Con esto mis pensamientos, que habían vagabundeado por aquí y por allí, se serenaron. Recorde al insulso muchacho en la casa de Sócrates. Y Alcibíades, que había recibido su amor como un jarro agrietado recibe el vino. Aún estando enamorado del dios, él no pudo, pensaba yo, desistir de engendrar su propia descendencia. Era, para Lisias y para mí, nuestra intención, no ser escogidos (pues no puede algo asi imponerse sobre hombre alguno) sino presentarnos como sus hijos.]
[N.delE.]
Sentí que Lisias me miraba y me volví hacia él. Comprendiéndonos mutuamente, nos pusimos en pie y cruzamos los jardines hasta salir a la calle. No hablamos, pues no teníamos necesidad de ello, al dirigimos hacia la Ciudad Alta, y subimos las gradas el uno al lado del otro. Apoyados en la muralla norte, miramos a las montañas.
Las primeras nieves habían caído en las cumbres del Parnaso; el día era brillante y azul, con unas pocas nubes pequeñas, blancas y violeta oscuro. El viento del norte nos apartaba el cabello de las sienes, y parecía arrastrar nuestras vestiduras hacia atrás. El aire era claro, seco y estaba lleno de luz. Nos pareció que, obedeciendo nuestras órdenes, el viento nos hubiera elevado como águilas y que nuestro hogar era el firmamento. Unimos nuestras manos; estaban frías, y al estrecharlas sentimos los huesos en la carne.

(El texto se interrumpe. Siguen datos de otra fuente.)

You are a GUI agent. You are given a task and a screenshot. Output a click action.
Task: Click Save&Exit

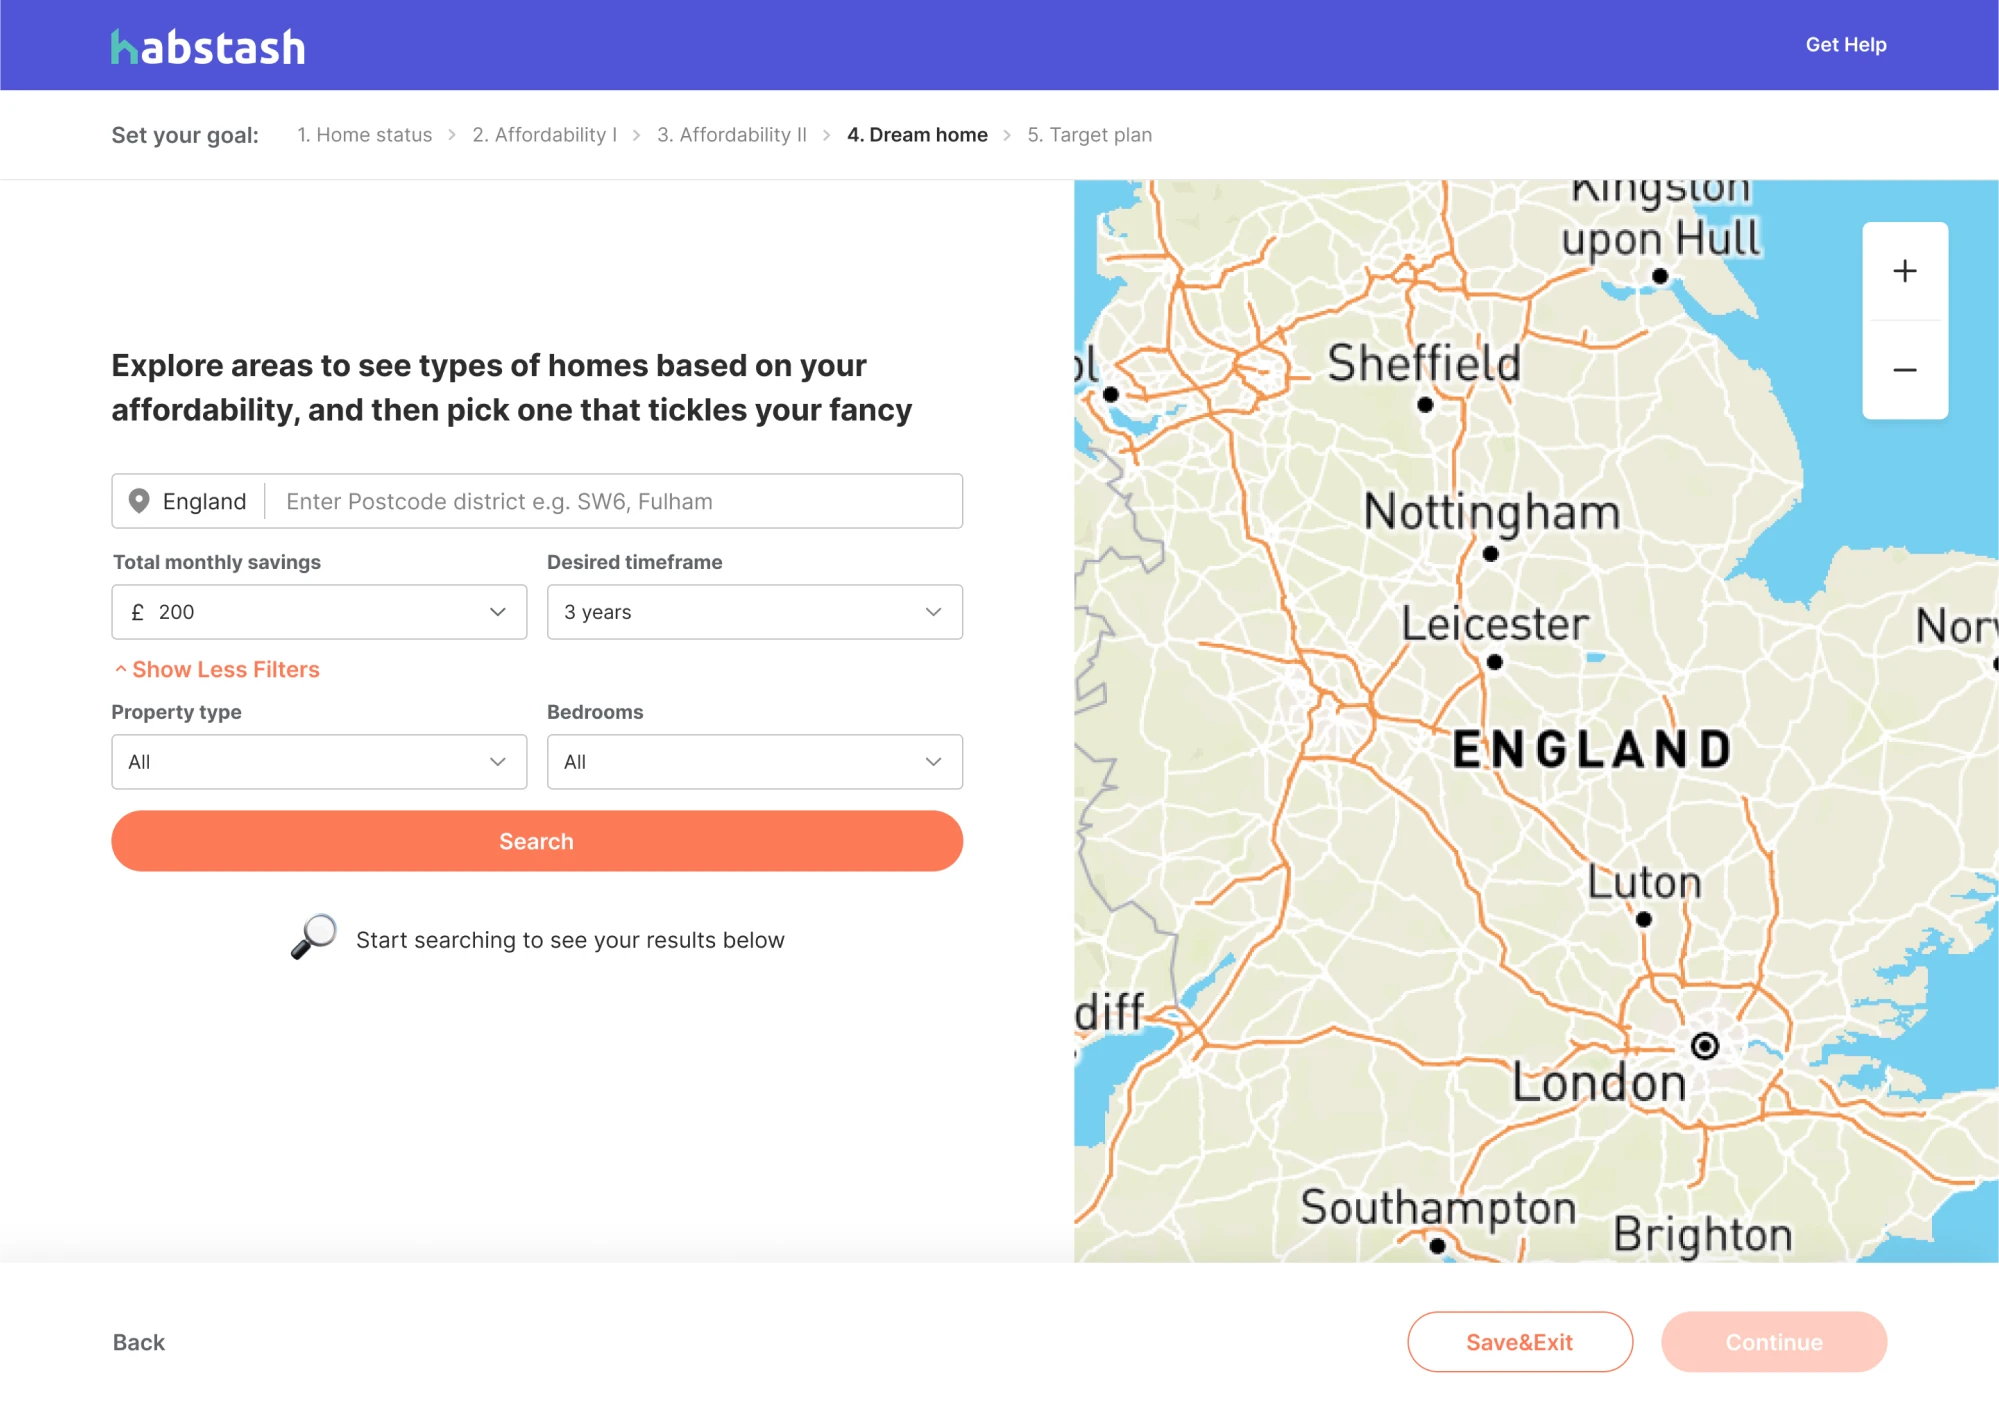1519,1342
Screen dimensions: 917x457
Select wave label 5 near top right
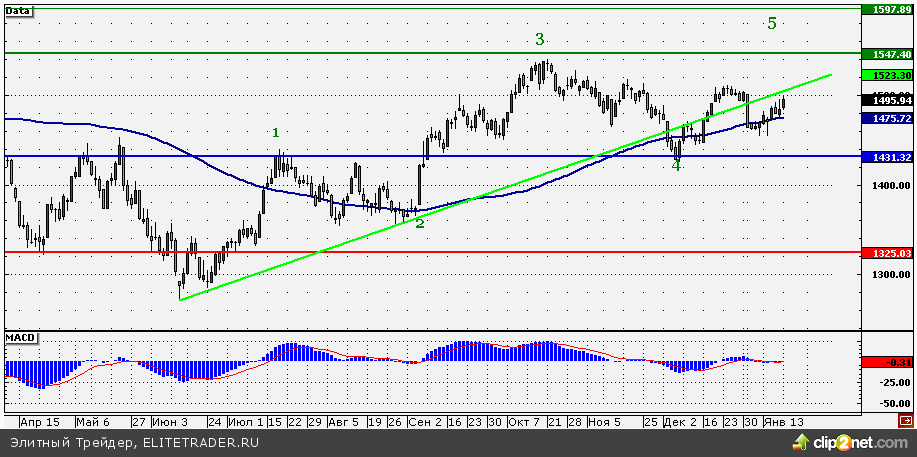tap(771, 24)
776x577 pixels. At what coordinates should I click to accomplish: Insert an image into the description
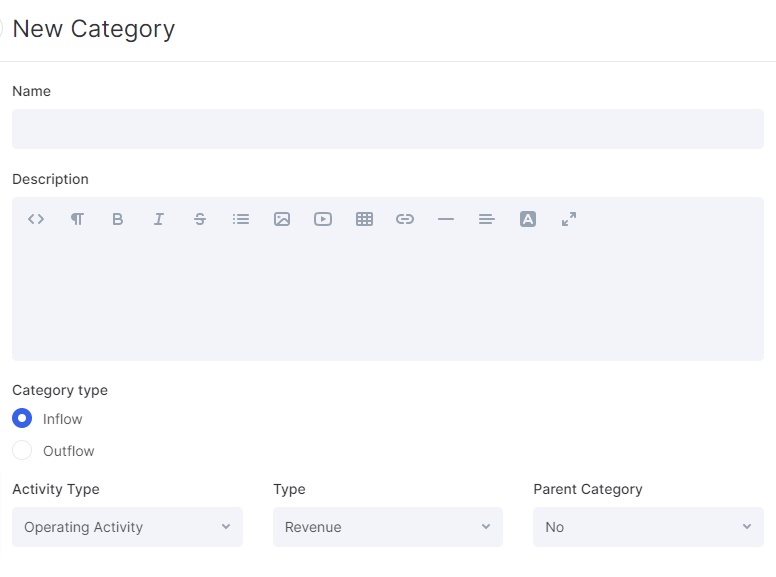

No habíamos hablado aún, por lo menos empleando palabras. Al dar la espalda a la muralla vimos gentes con ofrendas en los altares o que entraba y salía de los templos. Nos había parecido que aquel lugar estaba desierto, conteniéndonos sólo a nosotros. Cuando llegamos a la gran ara de Atenea, me detuve y hablé.
—¿Lo juramos?
Lisias permaneció pensativo durante un momento.
—No. Cuando el hombre necesita el juramento, se ha arrepentido de haberlo hecho, y se siente obligado por el temor. Esto debe salir de nuestras propias almas, y del amor.
Al llegar al Pórtico dije:
—Debo hacer un sacrificio a Hermes, antes de marchar. Ha contestado a mi plegaria.
—¿Qué plegaria?
—Le pedí que me dijera si Sócrates quería algo.
Me miró un momento, con el ceño fruncido, y luego rió.
—Haz tu sacrificio; hablaremos luego.
Fui a buscar mirra, y Lisias se dirigió al Templo de la Doncella.
Estuvo ausente más tiempo que yo, por lo que le esperé junto al pequeño Templo de la Victoria, en el bastión, que aquel año estaba casi acabado. Cuando llegó, le pregunté por qué había reído.
—A decir verdad —repuso—, me preguntaba si amabas a Sócrates o a mí. ¿Soy yo solamente el sacrificio que has hecho en el altar, para que puedas pedir a tu amigo que cene la carne contigo?
Me volví para protestar, pero él estaba sonriendo.
—Te perdono —dijo—; debo hacerlo. Yo mismo he sido su cautivo desde que tenía quince años. Celebrábamos la fiesta de Hermes en la escuela, cuando un visitante le trajo. Mi tutor y Menexinos habían salido a beber juntos, y nosotros escuchamos. Nos vio en esa actitud detrás de los hombres, y entonces nos llamó para hablar con él, preguntándonos qué era la amistad. No pudimos acertar con la definición. Menexinos y yo nos esforzamos en ello el resto del día. Después de eso, mi pobre padre no conoció la paz hasta que me permitió ir a él.
Antes de bajar volvimos a detenernos para mirar a las montañas. El aire era tan claro, que hacia el norte alcanzábamos a ver hasta Dekeleia, lugar al que los espartanos solían llegar antes del armisticio. Una pequeña columna de humo se elevaba allí, como si algún centinela, o un pastor, encendiera el fuego del mediodía.